お子さんがお米を食べない、と悩んでいる保護者の方は少なくありません。ASD偏食の専門家として多くのご家族の相談を受けていると、「うちの子、米をまったく食べなくて…」というお声を本当によく耳にします。実際、自閉症の子どもの偏食のなかでも「お米を受けつけない」というケースは非常に多く、決して珍しいことではありません。
我が家の”偏食王子”も、気づけばお米を食べなくなって1年近くが経ちました。食べなくなった当初は、親として焦りや不安を強く感じたものです。「このままで栄養は大丈夫なのか」「給食はどうするの?」「偏食は治る?」――そういった疑問や心配が次々と頭をよぎりました。
しかし、今では少し違う視点でこの問題を見られるようになりました。その考え方を、ここでお伝えしたいと思います。
そもそも、なぜ米を食べさせなければいけないのか?
まず立ち止まって考えてみてください。「子どもにお米を食べさせなければならない」と思う理由は何でしょうか。
多くの場合、答えはこうです。「日本人だから」「主食だから」「当たり前だから」。
日本は米食文化の国です。ごはんは食卓の中心にあり、給食にも毎日のように登場します。だからこそ、「米を食べない=問題がある」と感じてしまうのは自然なことです。しかしそれは、文化的な思い込みである部分もあります。
世界に目を向ければ、小麦が主食の国もあれば、芋やとうもろこしが主食の国もあります。人が生きていくうえで「必ずお米を食べなければならない」という絶対的なルールはありません。
ADHD・ASDの偏食はなぜ起こるの?
adhd asd 偏食はなぜ起こるの?という疑問を持つ方は多くいます。
ASDやADHDの子どもは、感覚過敏や感覚鈍麻を持つことが多く、食べ物の「食感」「におい」「見た目」「温度」に対して非常に敏感に反応することがあります。お米の場合、炊きたてのもちもちとした食感や、独特の甘みのにおいが苦手という子もいます。また、「いつもと違う炊き加減」など、ほんの少しの変化に気づいて食べられなくなることもあります。

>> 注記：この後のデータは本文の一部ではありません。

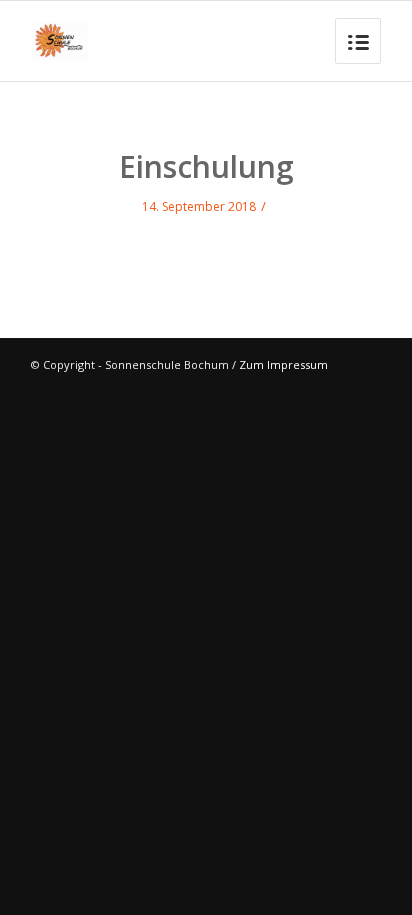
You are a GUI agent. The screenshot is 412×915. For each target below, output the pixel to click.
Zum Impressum (283, 364)
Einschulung (206, 166)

さらに、ASDの特性として「同一性へのこだわり」があり、いつもと違うもの・慣れていないものを強く拒否するケースも見られます。偏食はわがままではなく、神経学的な特性から生じる自然な反応であることを、まず理解しておくことが大切です。
偏食は治る?正しい目標設定のすすめ
「偏食は治る?」という問いに対しては、「治す」という表現より「広げていく」という視点が有効です。
焦って食べさせようとすると、食事の場面がストレスになり、ますます食べられるものが減っていくことがあります。「食べなさい」「一口だけ」というプレッシャーが、食事そのものへの嫌悪感につながってしまうのです。

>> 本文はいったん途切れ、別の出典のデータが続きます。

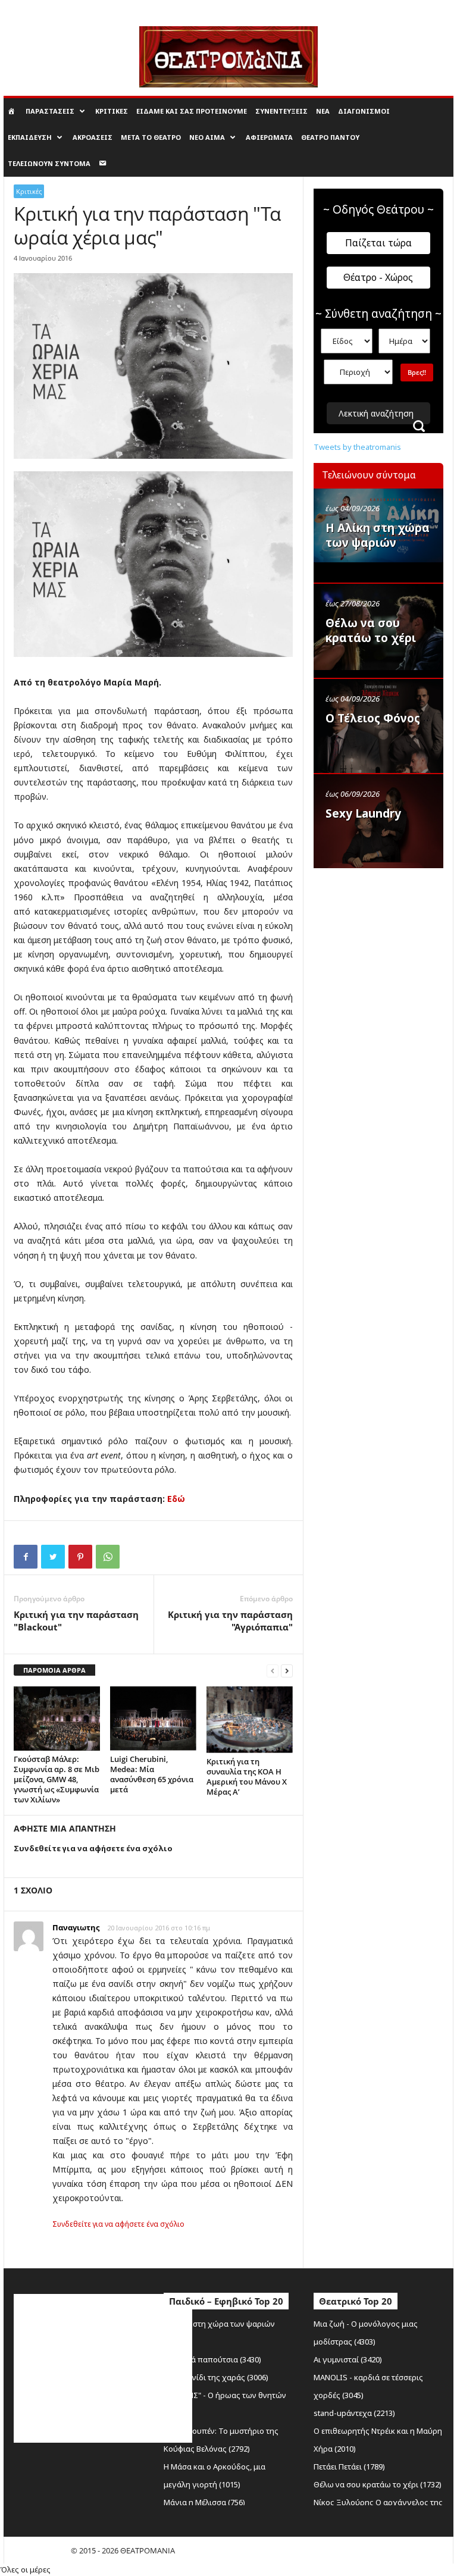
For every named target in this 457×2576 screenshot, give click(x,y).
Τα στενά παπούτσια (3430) (212, 2359)
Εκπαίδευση (30, 137)
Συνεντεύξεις (281, 111)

大切なのは、今食べられるものをしっかり認めることです。食べられるものがある、それだけでまず十分です。そこから少しずつ、安心できる環境の中で新しい食材や食感に慣れていく経験を積み重ねていくことが、長い目で見たときに偏食を「広げる」近道になります。
お米の代わりになるものはたくさんある
お米を食べてほしい、という気持ちがあるなら、今の時代は代替品が非常に充実しています。
米粉を使ったパンやうどん、ライスペーパー、米粉のクレープなど、「米由来」の食品は多様にあります。お米そのものは食べられなくても、米粉製品なら食べられる、というお子さんもいます。また、じゃがいもやさつまいも、パスタ、パンなど、炭水化物を補う方法は一つではありません。
「主食=ご飯でなければならない」という枠を外してみると、案外今日の食卓は豊かになるかもしれません。
給食はどうするの?学校との連携について
「偏食 給食はどうするの?」と心配される方も多いです。
学校給食でお米が出る場面では、担任の先生や栄養教諭に事前に相談しておくことをおすすめします。「食べられないものがある」という事実を伝え、無理に完食させないよう配慮をお願いするだけでも、子どものストレスはずいぶん軽減されます。個別の対応が可能かどうかは学校によりますが、まず相談することが第一歩です。
まとめ:今食べられるものに目を向けて
焦れば焦るほど、子どもへのプレッシャーは大きくなり、食べられるものがさらに減っていくという悪循環が生まれやすくなります。
まずは「今食べられるものがある」という事実を大切にしてください。自閉症の子どもの偏食も、ASD偏食の専門家の視点から見れば、適切なアプローチで少しずつ変化させていくことが可能です。完璧な食事より、子どもが安心して食卓につけることを、最初の目標にしてみましょう。